***** Material for this exercise

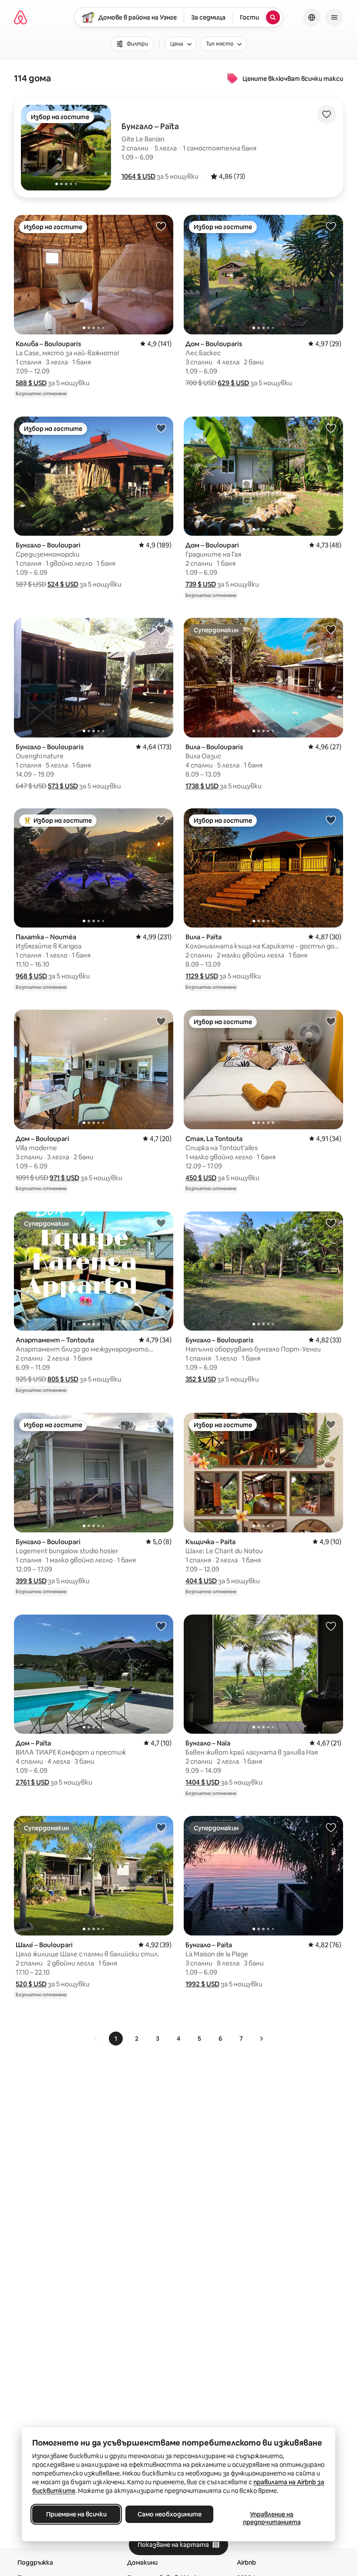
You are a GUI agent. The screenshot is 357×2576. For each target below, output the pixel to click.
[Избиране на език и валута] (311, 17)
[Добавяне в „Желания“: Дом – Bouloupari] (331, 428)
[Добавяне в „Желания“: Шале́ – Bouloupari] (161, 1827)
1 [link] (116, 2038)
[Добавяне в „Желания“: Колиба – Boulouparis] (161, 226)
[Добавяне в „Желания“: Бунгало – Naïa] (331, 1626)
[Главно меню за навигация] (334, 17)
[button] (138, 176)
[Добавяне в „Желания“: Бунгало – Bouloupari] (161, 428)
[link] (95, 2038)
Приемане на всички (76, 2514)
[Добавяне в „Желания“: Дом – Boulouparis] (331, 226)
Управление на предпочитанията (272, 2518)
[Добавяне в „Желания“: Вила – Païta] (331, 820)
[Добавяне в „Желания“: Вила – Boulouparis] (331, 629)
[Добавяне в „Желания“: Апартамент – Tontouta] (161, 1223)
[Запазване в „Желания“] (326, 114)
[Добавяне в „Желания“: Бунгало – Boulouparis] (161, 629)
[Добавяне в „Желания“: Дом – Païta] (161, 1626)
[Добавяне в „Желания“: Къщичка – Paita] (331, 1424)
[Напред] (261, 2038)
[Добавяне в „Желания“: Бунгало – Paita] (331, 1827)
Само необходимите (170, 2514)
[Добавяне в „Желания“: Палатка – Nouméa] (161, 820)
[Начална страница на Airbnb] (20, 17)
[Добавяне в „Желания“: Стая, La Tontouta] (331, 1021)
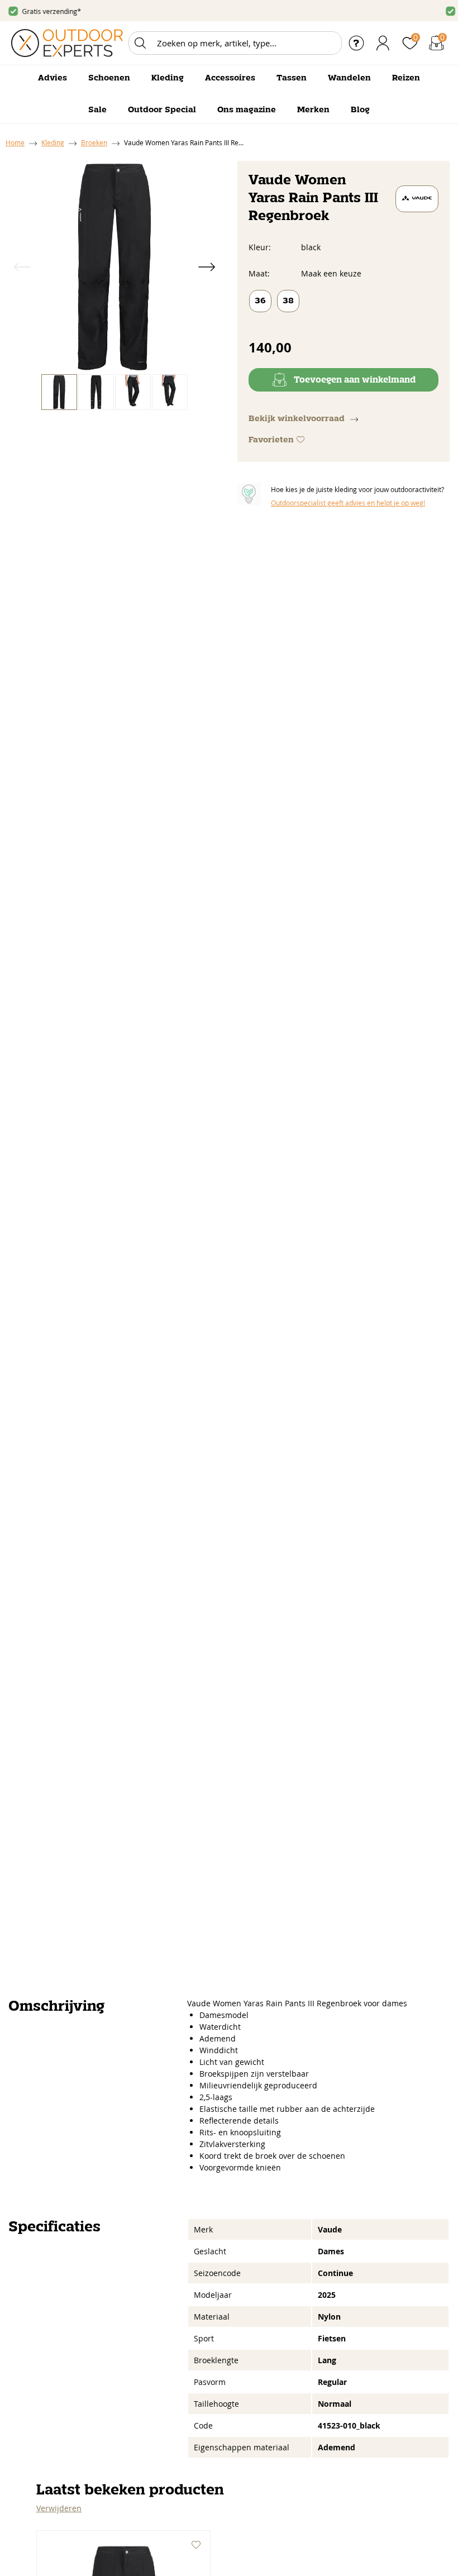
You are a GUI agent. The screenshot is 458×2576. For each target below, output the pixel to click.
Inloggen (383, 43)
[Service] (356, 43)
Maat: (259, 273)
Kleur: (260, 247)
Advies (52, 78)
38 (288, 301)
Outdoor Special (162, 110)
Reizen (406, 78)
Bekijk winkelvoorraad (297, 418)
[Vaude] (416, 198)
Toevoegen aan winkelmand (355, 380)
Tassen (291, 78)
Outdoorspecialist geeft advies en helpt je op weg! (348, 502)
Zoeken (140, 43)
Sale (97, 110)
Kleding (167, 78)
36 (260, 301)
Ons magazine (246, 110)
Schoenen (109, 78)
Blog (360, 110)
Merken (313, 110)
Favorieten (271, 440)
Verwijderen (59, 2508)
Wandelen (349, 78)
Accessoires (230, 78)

**********

#### [What you should do]
Repeat the listing verbatim. Skip the pictures.

#### [Completed task]
You are a GUI agent. The screenshot is 357×2576. For each target below, output the pixel to click.
[Избиране на език и валута] (311, 17)
[Добавяне в „Желания“: Дом – Bouloupari] (331, 428)
[Добавяне в „Желания“: Шале́ – Bouloupari] (161, 1827)
1 [link] (116, 2038)
[Добавяне в „Желания“: Колиба – Boulouparis] (161, 226)
[Добавяне в „Желания“: Бунгало – Naïa] (331, 1626)
[Главно меню за навигация] (334, 17)
[button] (138, 176)
[Добавяне в „Желания“: Бунгало – Bouloupari] (161, 428)
[link] (95, 2038)
Приемане на всички (76, 2514)
[Добавяне в „Желания“: Дом – Boulouparis] (331, 226)
Управление на предпочитанията (272, 2518)
[Добавяне в „Желания“: Вила – Païta] (331, 820)
[Добавяне в „Желания“: Вила – Boulouparis] (331, 629)
[Добавяне в „Желания“: Апартамент – Tontouta] (161, 1223)
[Запазване в „Желания“] (326, 114)
[Добавяне в „Желания“: Бунгало – Boulouparis] (161, 629)
[Добавяне в „Желания“: Дом – Païta] (161, 1626)
[Добавяне в „Желания“: Къщичка – Paita] (331, 1424)
[Напред] (261, 2038)
[Добавяне в „Желания“: Бунгало – Paita] (331, 1827)
Само необходимите (170, 2514)
[Добавяне в „Желания“: Палатка – Nouméa] (161, 820)
[Начална страница на Airbnb] (20, 17)
[Добавяне в „Желания“: Стая, La Tontouta] (331, 1021)
You are a GUI agent. The screenshot is 458×2576. For each target below, output the pixel to click.
Inloggen (383, 43)
[Service] (356, 43)
Maat: (259, 273)
Kleur: (260, 247)
Advies (52, 78)
38 (288, 301)
Outdoor Special (162, 110)
Reizen (406, 78)
Bekijk winkelvoorraad (297, 418)
[Vaude] (416, 198)
Toevoegen aan winkelmand (355, 380)
Tassen (291, 78)
Outdoorspecialist geeft advies en helpt je op weg! (348, 502)
Zoeken (140, 43)
Sale (97, 110)
Kleding (167, 78)
36 (260, 301)
Ons magazine (246, 110)
Schoenen (109, 78)
Blog (360, 110)
Merken (313, 110)
Favorieten (271, 440)
Verwijderen (59, 2508)
Wandelen (349, 78)
Accessoires (230, 78)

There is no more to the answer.